- [Work required] Output all entries below exactly as they are given.

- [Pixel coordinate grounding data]
###

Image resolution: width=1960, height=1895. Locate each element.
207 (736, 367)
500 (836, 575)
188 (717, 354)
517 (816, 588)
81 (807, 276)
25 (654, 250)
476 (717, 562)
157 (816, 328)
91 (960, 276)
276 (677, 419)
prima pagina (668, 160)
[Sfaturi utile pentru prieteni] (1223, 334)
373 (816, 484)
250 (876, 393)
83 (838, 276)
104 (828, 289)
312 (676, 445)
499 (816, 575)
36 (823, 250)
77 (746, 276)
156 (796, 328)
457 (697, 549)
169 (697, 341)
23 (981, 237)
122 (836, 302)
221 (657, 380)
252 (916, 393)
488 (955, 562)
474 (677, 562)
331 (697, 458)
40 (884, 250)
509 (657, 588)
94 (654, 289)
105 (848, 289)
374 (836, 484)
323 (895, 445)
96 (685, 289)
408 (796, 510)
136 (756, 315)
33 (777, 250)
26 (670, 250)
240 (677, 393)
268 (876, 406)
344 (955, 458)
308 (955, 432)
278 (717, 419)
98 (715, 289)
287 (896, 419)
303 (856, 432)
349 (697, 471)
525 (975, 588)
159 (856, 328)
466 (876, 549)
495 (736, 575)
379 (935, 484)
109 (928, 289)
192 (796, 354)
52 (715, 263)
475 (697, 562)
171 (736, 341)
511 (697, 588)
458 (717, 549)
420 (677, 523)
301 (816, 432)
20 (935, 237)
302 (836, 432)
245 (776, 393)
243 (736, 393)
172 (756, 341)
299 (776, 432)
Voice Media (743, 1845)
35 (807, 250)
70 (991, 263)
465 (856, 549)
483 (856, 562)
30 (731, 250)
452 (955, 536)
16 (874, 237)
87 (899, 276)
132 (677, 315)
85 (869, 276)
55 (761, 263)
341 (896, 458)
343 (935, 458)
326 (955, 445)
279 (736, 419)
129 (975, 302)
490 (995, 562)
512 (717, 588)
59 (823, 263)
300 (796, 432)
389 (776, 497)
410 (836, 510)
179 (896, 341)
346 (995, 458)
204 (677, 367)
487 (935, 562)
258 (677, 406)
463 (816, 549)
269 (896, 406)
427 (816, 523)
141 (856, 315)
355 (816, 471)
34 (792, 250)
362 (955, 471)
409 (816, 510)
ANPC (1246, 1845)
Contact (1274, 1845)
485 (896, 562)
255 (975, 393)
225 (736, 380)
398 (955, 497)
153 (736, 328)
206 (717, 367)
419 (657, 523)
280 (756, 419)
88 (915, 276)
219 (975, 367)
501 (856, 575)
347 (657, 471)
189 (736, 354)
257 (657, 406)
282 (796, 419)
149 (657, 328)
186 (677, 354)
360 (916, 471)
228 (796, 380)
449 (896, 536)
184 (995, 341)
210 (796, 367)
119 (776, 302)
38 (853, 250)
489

###

- [Solution to this problem]
Image resolution: width=1960, height=1895. Locate each element.
207 (736, 367)
500 (836, 575)
188 (717, 354)
517 (816, 588)
81 (807, 276)
25 (654, 250)
476 (717, 562)
157 (816, 328)
91 (960, 276)
276 (677, 419)
prima pagina (668, 160)
[Sfaturi utile pentru prieteni] (1223, 334)
373 (816, 484)
250 (876, 393)
83 (838, 276)
104 (828, 289)
312 (676, 445)
499 (816, 575)
36 (823, 250)
77 (746, 276)
156 (796, 328)
457 (697, 549)
169 (697, 341)
23 (981, 237)
122 (836, 302)
221 (657, 380)
252 (916, 393)
488 (955, 562)
474 (677, 562)
331 (697, 458)
40 (884, 250)
509 (657, 588)
94 (654, 289)
105 (848, 289)
374 (836, 484)
323 (895, 445)
96 (685, 289)
408 (796, 510)
136 (756, 315)
33 (777, 250)
26 (670, 250)
240 (677, 393)
268 (876, 406)
344 (955, 458)
308 (955, 432)
278 (717, 419)
98 (715, 289)
287 (896, 419)
303 (856, 432)
349 (697, 471)
525 (975, 588)
159 (856, 328)
466 (876, 549)
495 (736, 575)
379 (935, 484)
109 (928, 289)
192 (796, 354)
52 (715, 263)
475 (697, 562)
171 (736, 341)
511 (697, 588)
458 (717, 549)
420 (677, 523)
301 (816, 432)
20 (935, 237)
302 (836, 432)
245 (776, 393)
243 (736, 393)
172 (756, 341)
299 (776, 432)
Voice Media (743, 1845)
35 (807, 250)
70 (991, 263)
465 (856, 549)
483 (856, 562)
30 (731, 250)
452 (955, 536)
16 (874, 237)
87 (899, 276)
132 (677, 315)
85 (869, 276)
55 (761, 263)
341 (896, 458)
343 (935, 458)
326 (955, 445)
279 (736, 419)
129 (975, 302)
490 (995, 562)
512 (717, 588)
59 (823, 263)
300 (796, 432)
389 (776, 497)
410 (836, 510)
179 (896, 341)
346 (995, 458)
204 (677, 367)
487 (935, 562)
258 (677, 406)
463 (816, 549)
269 (896, 406)
427 (816, 523)
141 (856, 315)
355 (816, 471)
34 (792, 250)
362 (955, 471)
409 (816, 510)
ANPC (1246, 1845)
Contact (1274, 1845)
485 (896, 562)
255 (975, 393)
225 (736, 380)
398 (955, 497)
153 (736, 328)
206 (717, 367)
419 (657, 523)
280 (756, 419)
88 (915, 276)
219 (975, 367)
501 (856, 575)
347 (657, 471)
189 (736, 354)
257 (657, 406)
282 (796, 419)
149 (657, 328)
186 (677, 354)
360 (916, 471)
228 (796, 380)
449 (896, 536)
184 (995, 341)
210 (796, 367)
119 (776, 302)
38 (853, 250)
489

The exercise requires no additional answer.